El presidente electo de Colombia, Abelardo de la Espriella, confirmó que una de las primeras decisiones de su gobierno será restablecer plenamente las relaciones diplomáticas y económicas con Israel. El anuncio lo hizo al cierre de su campaña, pocas semanas antes de la posesión, prevista para el 7 de agosto, según reportó el medio Vietnam.vn.
La medida supone un cambio de rumbo en la política exterior colombiana hacia Medio Oriente. Durante los últimos dos años, las relaciones entre Bogotá y Jerusalén atravesaron una de sus etapas más tensas, con episodios diplomáticos que incluyeron llamados a consultas, declaraciones oficiales cruzadas y la reducción parcial del intercambio comercial y de la cooperación en materia de seguridad y defensa.

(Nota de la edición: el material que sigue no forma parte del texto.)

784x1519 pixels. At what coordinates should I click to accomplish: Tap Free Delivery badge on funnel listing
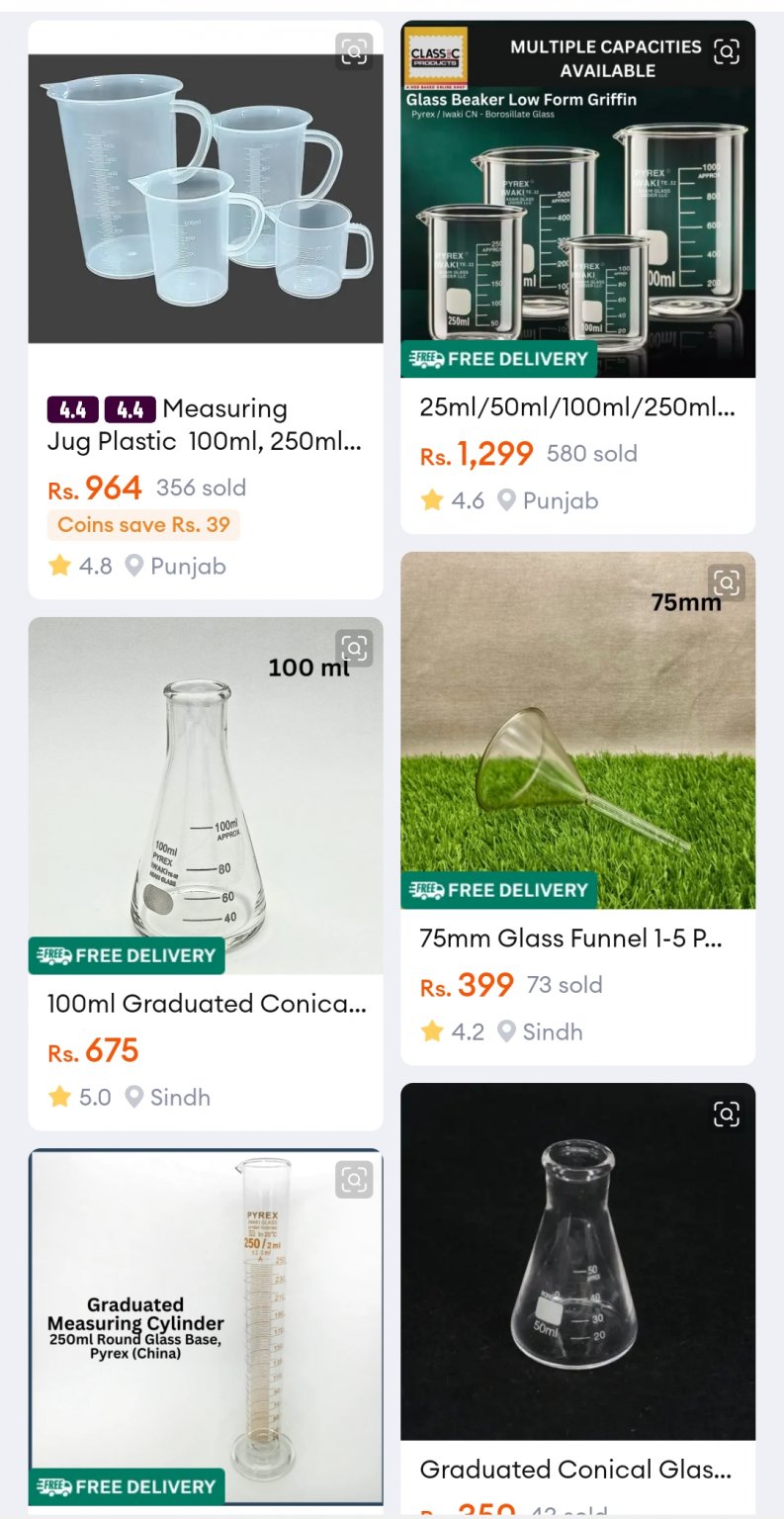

El restablecimiento de las relaciones abarca todos los componentes del vínculo bilateral. Eso incluye el regreso del embajador a su sede en Tel Aviv, la normalización de la agenda comercial, la reanudación de acuerdos de cooperación en agricultura, tecnología y defensa, y la reactivación de los mecanismos de consulta política que habían sido suspendidos.
Colombia e Israel han mantenido históricamente una relación cercana. Ambos países suscribieron un Tratado de Libre Comercio que entró en vigor en 2020 y que abrió el acceso de productos agrícolas, químicos y tecnológicos a los dos mercados. La cooperación en ciberseguridad, inteligencia y lucha contra el narcotráfico también fue un pilar del vínculo bilateral durante la última década.
La ruptura parcial de los últimos años se produjo en medio de la crisis en la Franja de Gaza y de las posturas adoptadas por distintos gobiernos latinoamericanos respecto al conflicto. Colombia llamó a consultas a su embajadora en Israel, suspendió algunas compras de armamento y apoyó varias resoluciones en organismos multilaterales que criticaron la ofensiva militar israelí, decisiones que generaron malestar en Jerusalén.
El giro anunciado por De la Espriella se inscribe en una línea más cercana a la tradición diplomática colombiana, caracterizada por mantener relaciones formales con la mayoría de los Estados del mundo. La Cancillería, que dirige la política exterior, será la entidad encargada de ejecutar la hoja de ruta para la normalización, en coordinación con la Casa de Nariño.
En el plano comercial, el restablecimiento abre la puerta a la reactivación del Tratado de Libre Comercio, instrumento que en los últimos años había perdido dinamismo por la situación política. Sectores como el agro, la cosmética, la tecnología médica y la defensa, con presencia importante de capital israelí en Colombia, podrían verse directamente beneficiados con el retorno de la normalidad institucional.
La decisión también tendrá efectos en la cooperación en seguridad, un campo sensible. Israel es proveedor histórico de tecnología militar y de inteligencia para Colombia, y la normalización facilitaría la renovación de convenios en materia de ciberseguridad, entrenamiento de fuerzas especiales y equipos de comunicaciones para la fuerza pública.
El restablecimiento de relaciones fue celebrado por la Cámara de Comercio Colombo Israelí, que agrupa a unas 80 empresas con capital de ese país operando en Colombia, y por exportadores nacionales que perdieron mercados tras la ruptura parcial. Sectores críticos del oficialismo saliente y de organizaciones de derechos humanos pidieron, por su parte, que la normalización esté sujeta al respeto del derecho internacional humanitario y a la preservación de la postura histórica de Colombia en materia de derechos humanos.
Queda pendiente conocer los detalles del acuerdo: si habrá visita oficial de Estado, el nombramiento del nuevo embajador, la fecha de reapertura de la oficina comercial y los temas concretos de la agenda bilateral. El gobierno entrante también deberá precisar si mantiene, modifica o abandona las posturas adoptadas por Colombia en instancias multilaterales como la Organización de las Naciones Unidas y la Corte Internacional de Justicia.